BEGIN
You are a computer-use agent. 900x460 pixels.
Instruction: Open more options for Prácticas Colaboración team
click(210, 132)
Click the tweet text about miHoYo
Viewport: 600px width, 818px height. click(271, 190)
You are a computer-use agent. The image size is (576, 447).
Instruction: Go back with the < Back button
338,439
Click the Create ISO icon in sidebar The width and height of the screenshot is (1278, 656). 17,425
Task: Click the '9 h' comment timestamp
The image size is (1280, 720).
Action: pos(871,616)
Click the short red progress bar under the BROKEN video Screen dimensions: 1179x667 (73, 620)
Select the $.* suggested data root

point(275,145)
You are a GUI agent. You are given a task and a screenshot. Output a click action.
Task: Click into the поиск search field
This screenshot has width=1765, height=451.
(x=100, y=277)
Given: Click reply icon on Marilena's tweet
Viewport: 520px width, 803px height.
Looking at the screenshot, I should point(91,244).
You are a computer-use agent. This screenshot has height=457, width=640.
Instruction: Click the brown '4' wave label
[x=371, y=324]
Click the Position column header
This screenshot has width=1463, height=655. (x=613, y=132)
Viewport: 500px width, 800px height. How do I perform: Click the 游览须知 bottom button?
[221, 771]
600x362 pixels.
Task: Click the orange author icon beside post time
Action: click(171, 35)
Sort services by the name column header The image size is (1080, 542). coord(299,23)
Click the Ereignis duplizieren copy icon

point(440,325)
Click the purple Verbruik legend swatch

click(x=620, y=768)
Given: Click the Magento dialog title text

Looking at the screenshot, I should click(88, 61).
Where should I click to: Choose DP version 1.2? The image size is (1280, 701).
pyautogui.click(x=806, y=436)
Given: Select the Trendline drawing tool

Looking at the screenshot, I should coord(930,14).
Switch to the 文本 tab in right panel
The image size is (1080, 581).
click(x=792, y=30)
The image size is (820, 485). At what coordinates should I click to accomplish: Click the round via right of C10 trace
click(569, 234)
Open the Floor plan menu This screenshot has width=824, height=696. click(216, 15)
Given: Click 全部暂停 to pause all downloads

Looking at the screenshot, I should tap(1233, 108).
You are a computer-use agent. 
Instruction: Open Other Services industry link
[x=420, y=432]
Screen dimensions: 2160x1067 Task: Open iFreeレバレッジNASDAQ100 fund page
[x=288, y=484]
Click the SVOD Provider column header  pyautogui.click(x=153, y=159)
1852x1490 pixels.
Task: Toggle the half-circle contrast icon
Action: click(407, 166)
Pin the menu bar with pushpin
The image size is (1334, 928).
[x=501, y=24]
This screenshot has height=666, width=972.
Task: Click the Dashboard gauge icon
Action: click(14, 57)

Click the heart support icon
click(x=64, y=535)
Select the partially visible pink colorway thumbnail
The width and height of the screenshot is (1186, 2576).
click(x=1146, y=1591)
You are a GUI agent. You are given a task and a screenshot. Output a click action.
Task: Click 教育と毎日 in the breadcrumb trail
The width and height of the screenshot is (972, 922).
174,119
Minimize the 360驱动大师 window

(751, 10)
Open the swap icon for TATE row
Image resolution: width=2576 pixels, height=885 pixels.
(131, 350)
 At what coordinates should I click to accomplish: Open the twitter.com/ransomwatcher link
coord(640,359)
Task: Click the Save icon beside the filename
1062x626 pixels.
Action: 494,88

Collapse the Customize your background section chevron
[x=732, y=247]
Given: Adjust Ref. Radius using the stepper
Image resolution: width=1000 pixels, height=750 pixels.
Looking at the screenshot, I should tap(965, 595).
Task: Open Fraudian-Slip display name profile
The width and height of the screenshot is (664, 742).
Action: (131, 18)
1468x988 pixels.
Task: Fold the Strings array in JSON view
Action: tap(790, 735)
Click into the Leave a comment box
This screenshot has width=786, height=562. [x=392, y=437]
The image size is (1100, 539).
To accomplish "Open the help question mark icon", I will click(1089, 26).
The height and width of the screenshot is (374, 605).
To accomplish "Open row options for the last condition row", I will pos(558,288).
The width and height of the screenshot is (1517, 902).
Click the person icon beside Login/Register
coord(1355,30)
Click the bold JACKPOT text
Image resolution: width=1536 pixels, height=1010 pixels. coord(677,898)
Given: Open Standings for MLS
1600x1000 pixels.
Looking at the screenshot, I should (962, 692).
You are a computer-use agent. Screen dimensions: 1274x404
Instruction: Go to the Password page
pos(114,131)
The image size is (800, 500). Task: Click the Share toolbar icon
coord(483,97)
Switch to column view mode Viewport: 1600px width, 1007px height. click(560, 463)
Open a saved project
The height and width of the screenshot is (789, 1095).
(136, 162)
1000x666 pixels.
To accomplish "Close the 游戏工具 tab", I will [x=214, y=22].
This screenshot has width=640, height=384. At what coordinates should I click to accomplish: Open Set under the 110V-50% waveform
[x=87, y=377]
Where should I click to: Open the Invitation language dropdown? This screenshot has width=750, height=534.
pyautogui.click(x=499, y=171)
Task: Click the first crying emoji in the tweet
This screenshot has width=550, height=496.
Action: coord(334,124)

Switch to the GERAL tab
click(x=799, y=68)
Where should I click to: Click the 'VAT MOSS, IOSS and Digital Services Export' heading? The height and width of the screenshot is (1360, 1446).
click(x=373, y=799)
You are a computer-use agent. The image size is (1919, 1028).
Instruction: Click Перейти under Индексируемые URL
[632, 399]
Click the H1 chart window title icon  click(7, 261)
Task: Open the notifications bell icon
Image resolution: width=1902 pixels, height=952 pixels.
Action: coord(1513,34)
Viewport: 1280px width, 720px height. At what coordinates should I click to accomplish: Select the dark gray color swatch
END
◆ EXERCISE DESCRIPTION
Nothing added, nothing dropped: copy the data above.

◆ EXPECTED ANSWER
You are a computer-use agent. 900x460 pixels.
Instruction: Open more options for Prácticas Colaboración team
click(210, 132)
Click the tweet text about miHoYo
Viewport: 600px width, 818px height. click(271, 190)
You are a computer-use agent. The image size is (576, 447).
Instruction: Go back with the < Back button
338,439
Click the Create ISO icon in sidebar The width and height of the screenshot is (1278, 656). 17,425
Task: Click the '9 h' comment timestamp
The image size is (1280, 720).
Action: pos(871,616)
Click the short red progress bar under the BROKEN video Screen dimensions: 1179x667 (73, 620)
Select the $.* suggested data root

point(275,145)
You are a GUI agent. You are given a task and a screenshot. Output a click action.
Task: Click into the поиск search field
This screenshot has width=1765, height=451.
(x=100, y=277)
Given: Click reply icon on Marilena's tweet
Viewport: 520px width, 803px height.
Looking at the screenshot, I should point(91,244).
You are a computer-use agent. This screenshot has height=457, width=640.
Instruction: Click the brown '4' wave label
[x=371, y=324]
Click the Position column header
This screenshot has width=1463, height=655. (x=613, y=132)
Viewport: 500px width, 800px height. How do I perform: Click the 游览须知 bottom button?
[221, 771]
600x362 pixels.
Task: Click the orange author icon beside post time
Action: click(171, 35)
Sort services by the name column header The image size is (1080, 542). coord(299,23)
Click the Ereignis duplizieren copy icon

point(440,325)
Click the purple Verbruik legend swatch

click(x=620, y=768)
Given: Click the Magento dialog title text

Looking at the screenshot, I should click(88, 61).
Where should I click to: Choose DP version 1.2? The image size is (1280, 701).
pyautogui.click(x=806, y=436)
Given: Select the Trendline drawing tool

Looking at the screenshot, I should coord(930,14).
Switch to the 文本 tab in right panel
The image size is (1080, 581).
click(x=792, y=30)
The image size is (820, 485). At what coordinates should I click to accomplish: Click the round via right of C10 trace
click(569, 234)
Open the Floor plan menu This screenshot has width=824, height=696. click(216, 15)
Given: Click 全部暂停 to pause all downloads

Looking at the screenshot, I should tap(1233, 108).
You are a computer-use agent. 
Instruction: Open Other Services industry link
[x=420, y=432]
Screen dimensions: 2160x1067 Task: Open iFreeレバレッジNASDAQ100 fund page
[x=288, y=484]
Click the SVOD Provider column header  pyautogui.click(x=153, y=159)
1852x1490 pixels.
Task: Toggle the half-circle contrast icon
Action: click(407, 166)
Pin the menu bar with pushpin
The image size is (1334, 928).
[x=501, y=24]
This screenshot has height=666, width=972.
Task: Click the Dashboard gauge icon
Action: click(14, 57)

Click the heart support icon
click(x=64, y=535)
Select the partially visible pink colorway thumbnail
The width and height of the screenshot is (1186, 2576).
click(x=1146, y=1591)
You are a GUI agent. You are given a task and a screenshot. Output a click action.
Task: Click 教育と毎日 in the breadcrumb trail
The width and height of the screenshot is (972, 922).
174,119
Minimize the 360驱动大师 window

(751, 10)
Open the swap icon for TATE row
Image resolution: width=2576 pixels, height=885 pixels.
(131, 350)
 At what coordinates should I click to accomplish: Open the twitter.com/ransomwatcher link
coord(640,359)
Task: Click the Save icon beside the filename
1062x626 pixels.
Action: 494,88

Collapse the Customize your background section chevron
[x=732, y=247]
Given: Adjust Ref. Radius using the stepper
Image resolution: width=1000 pixels, height=750 pixels.
Looking at the screenshot, I should tap(965, 595).
Task: Open Fraudian-Slip display name profile
The width and height of the screenshot is (664, 742).
Action: (131, 18)
1468x988 pixels.
Task: Fold the Strings array in JSON view
Action: tap(790, 735)
Click into the Leave a comment box
This screenshot has width=786, height=562. [x=392, y=437]
The image size is (1100, 539).
To accomplish "Open the help question mark icon", I will click(1089, 26).
The height and width of the screenshot is (374, 605).
To accomplish "Open row options for the last condition row", I will pos(558,288).
The width and height of the screenshot is (1517, 902).
Click the person icon beside Login/Register
coord(1355,30)
Click the bold JACKPOT text
Image resolution: width=1536 pixels, height=1010 pixels. coord(677,898)
Given: Open Standings for MLS
1600x1000 pixels.
Looking at the screenshot, I should (962, 692).
You are a computer-use agent. Screen dimensions: 1274x404
Instruction: Go to the Password page
pos(114,131)
The image size is (800, 500). Task: Click the Share toolbar icon
coord(483,97)
Switch to column view mode Viewport: 1600px width, 1007px height. click(560, 463)
Open a saved project
The height and width of the screenshot is (789, 1095).
(136, 162)
1000x666 pixels.
To accomplish "Close the 游戏工具 tab", I will [x=214, y=22].
This screenshot has width=640, height=384. At what coordinates should I click to accomplish: Open Set under the 110V-50% waveform
[x=87, y=377]
Where should I click to: Open the Invitation language dropdown? This screenshot has width=750, height=534.
pyautogui.click(x=499, y=171)
Task: Click the first crying emoji in the tweet
This screenshot has width=550, height=496.
Action: coord(334,124)

Switch to the GERAL tab
click(x=799, y=68)
Where should I click to: Click the 'VAT MOSS, IOSS and Digital Services Export' heading? The height and width of the screenshot is (1360, 1446).
click(x=373, y=799)
You are a computer-use agent. The image size is (1919, 1028).
Instruction: Click Перейти under Индексируемые URL
[632, 399]
Click the H1 chart window title icon  click(7, 261)
Task: Open the notifications bell icon
Image resolution: width=1902 pixels, height=952 pixels.
Action: coord(1513,34)
Viewport: 1280px width, 720px height. At what coordinates should I click to accomplish: Select the dark gray color swatch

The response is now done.